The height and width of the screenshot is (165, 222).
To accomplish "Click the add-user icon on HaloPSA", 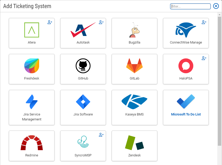I will [x=204, y=58].
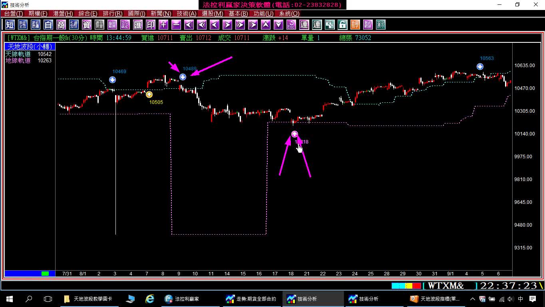Screen dimensions: 545x307
Task: Click the 商 toolbar icon
Action: pos(61,25)
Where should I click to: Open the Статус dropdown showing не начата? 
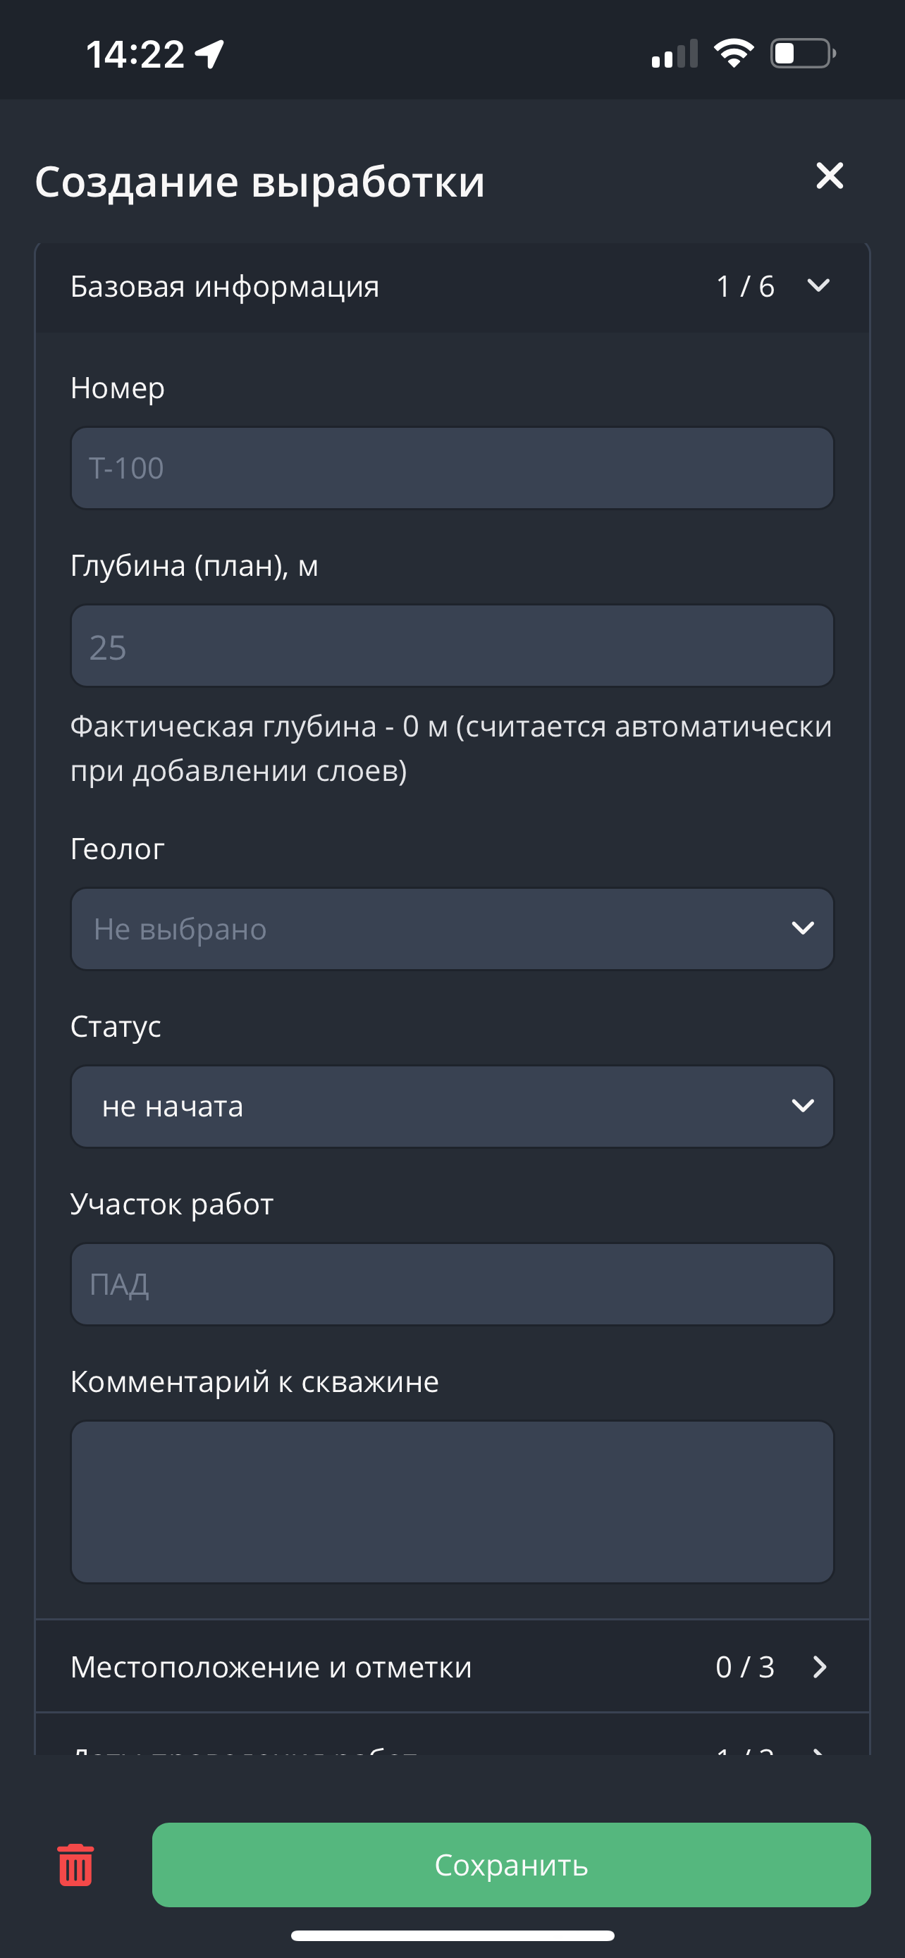click(452, 1107)
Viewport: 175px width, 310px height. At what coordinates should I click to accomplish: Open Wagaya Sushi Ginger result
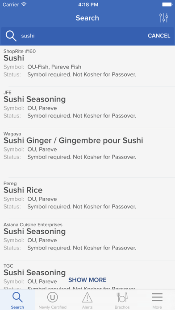tap(88, 153)
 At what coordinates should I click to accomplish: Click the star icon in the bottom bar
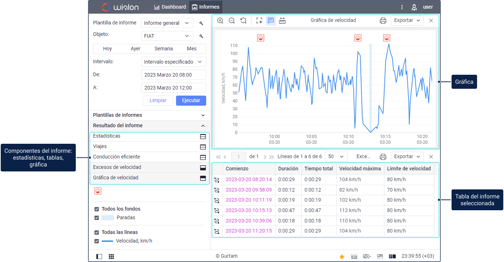[x=342, y=256]
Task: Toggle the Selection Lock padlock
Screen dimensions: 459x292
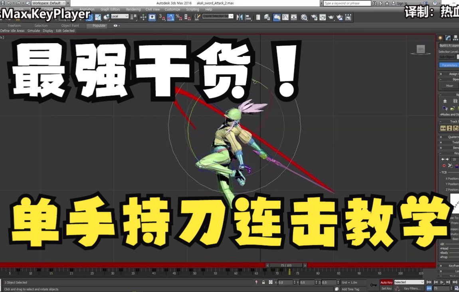Action: tap(263, 282)

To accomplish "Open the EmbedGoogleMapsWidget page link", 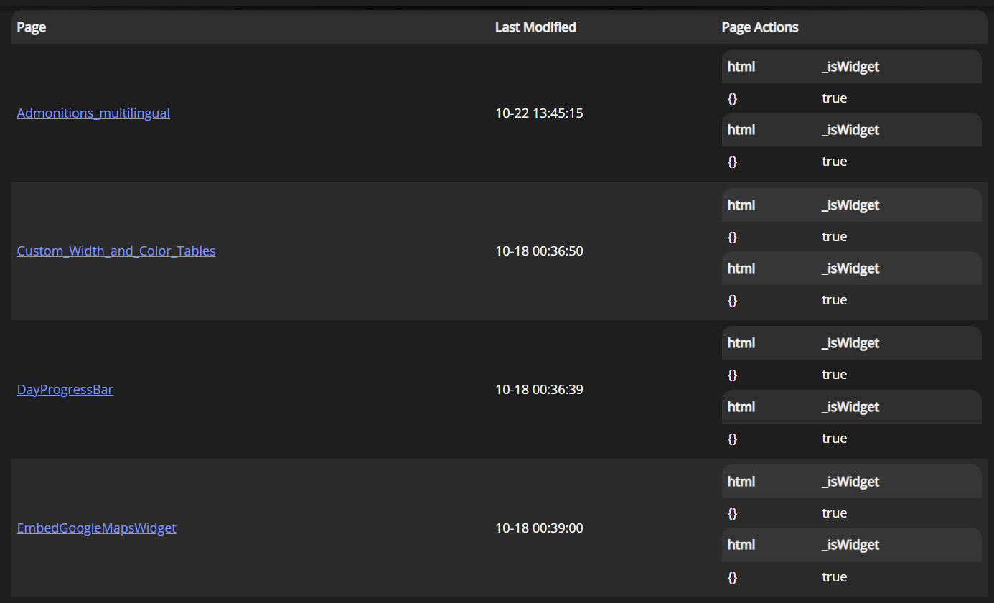I will [97, 528].
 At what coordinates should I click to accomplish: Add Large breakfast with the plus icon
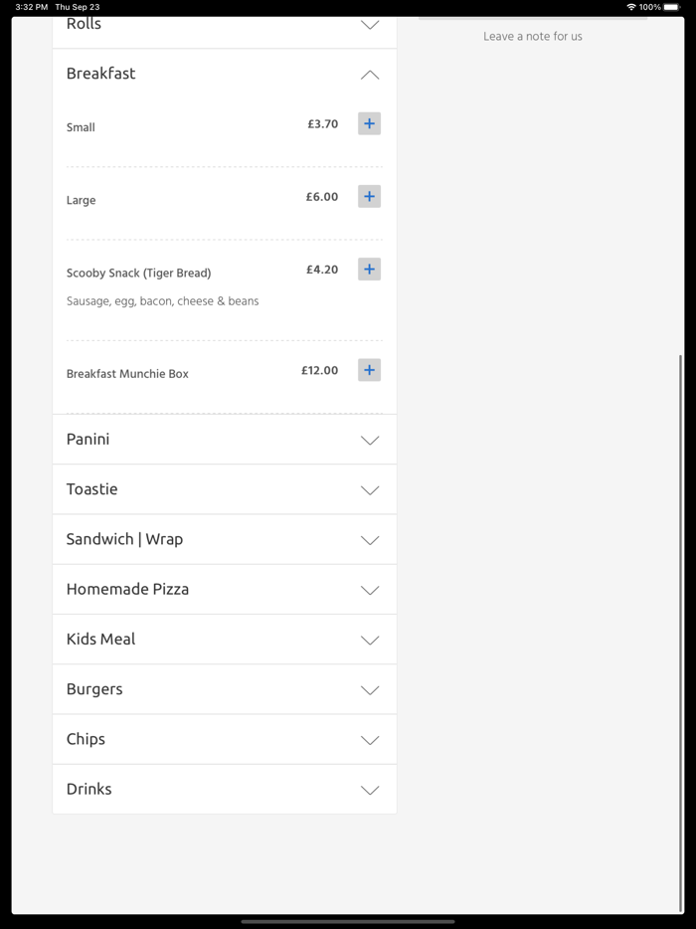tap(369, 197)
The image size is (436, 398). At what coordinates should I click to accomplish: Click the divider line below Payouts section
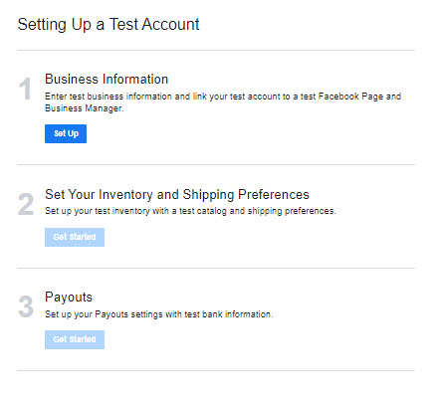pos(216,370)
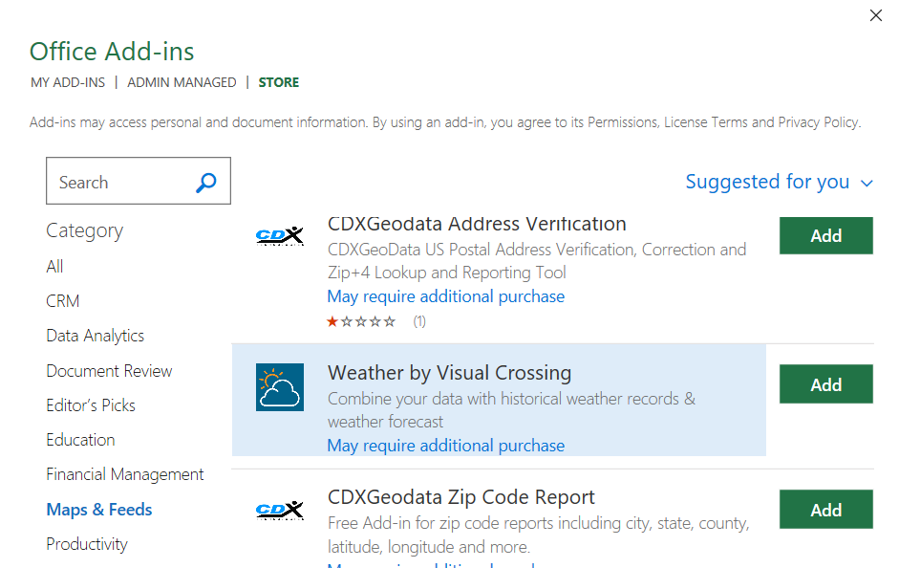Click inside the Search field
The image size is (899, 568).
(x=124, y=181)
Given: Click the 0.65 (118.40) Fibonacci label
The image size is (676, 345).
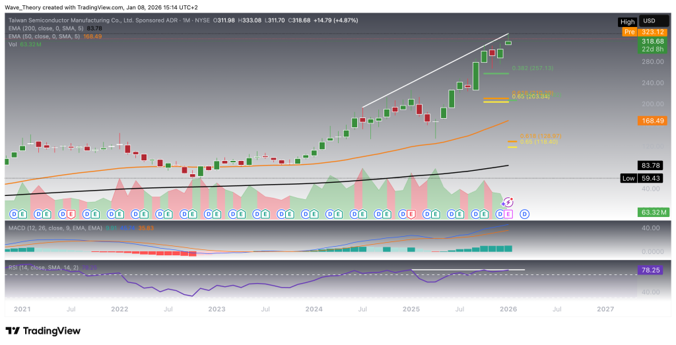Looking at the screenshot, I should pyautogui.click(x=540, y=142).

- - - - - - -

:: REQUIRED WORK ::
Emit the lines of the data above from the one containing "Given: Click the" through its final line, both endpoints included. Pictures do not belong in the output.

:: OUTPUT FOR THIS TASK ::
Given: Click the 0.65 (118.40) Fibonacci label
The image size is (676, 345).
Looking at the screenshot, I should pyautogui.click(x=540, y=142).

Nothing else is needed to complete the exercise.